Problem details: Find the line that contains "1200x896 pixels."; then retype it and each line after it, exactly, through the final line of the data below.

++++ Study material ++++

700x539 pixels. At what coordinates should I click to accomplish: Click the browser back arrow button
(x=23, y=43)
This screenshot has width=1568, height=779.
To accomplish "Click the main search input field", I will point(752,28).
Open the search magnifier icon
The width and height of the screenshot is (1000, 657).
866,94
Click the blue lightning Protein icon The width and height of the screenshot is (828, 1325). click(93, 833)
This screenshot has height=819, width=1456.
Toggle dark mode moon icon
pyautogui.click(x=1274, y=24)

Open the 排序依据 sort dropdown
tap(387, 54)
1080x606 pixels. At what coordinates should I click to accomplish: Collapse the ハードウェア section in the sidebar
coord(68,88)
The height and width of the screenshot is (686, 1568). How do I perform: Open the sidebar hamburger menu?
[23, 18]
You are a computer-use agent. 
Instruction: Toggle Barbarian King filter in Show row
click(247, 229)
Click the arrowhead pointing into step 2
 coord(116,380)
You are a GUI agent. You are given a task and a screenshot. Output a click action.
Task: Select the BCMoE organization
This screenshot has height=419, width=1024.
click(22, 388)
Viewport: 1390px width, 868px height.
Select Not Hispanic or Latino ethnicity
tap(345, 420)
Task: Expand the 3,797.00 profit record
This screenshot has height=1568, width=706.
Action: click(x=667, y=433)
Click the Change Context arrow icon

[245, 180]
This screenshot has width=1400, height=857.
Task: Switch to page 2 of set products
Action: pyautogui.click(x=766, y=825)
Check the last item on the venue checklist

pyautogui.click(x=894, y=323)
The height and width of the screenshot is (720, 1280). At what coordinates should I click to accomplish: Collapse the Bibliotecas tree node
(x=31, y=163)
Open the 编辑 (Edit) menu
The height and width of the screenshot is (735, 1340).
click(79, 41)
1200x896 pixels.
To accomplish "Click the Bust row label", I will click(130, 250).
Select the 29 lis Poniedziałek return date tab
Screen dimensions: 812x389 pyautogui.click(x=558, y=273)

++++

Task response:
1200x896 pixels.
To accomplish "Click the Bust row label", I will click(130, 250).
Select the 29 lis Poniedziałek return date tab
Screen dimensions: 812x389 pyautogui.click(x=558, y=273)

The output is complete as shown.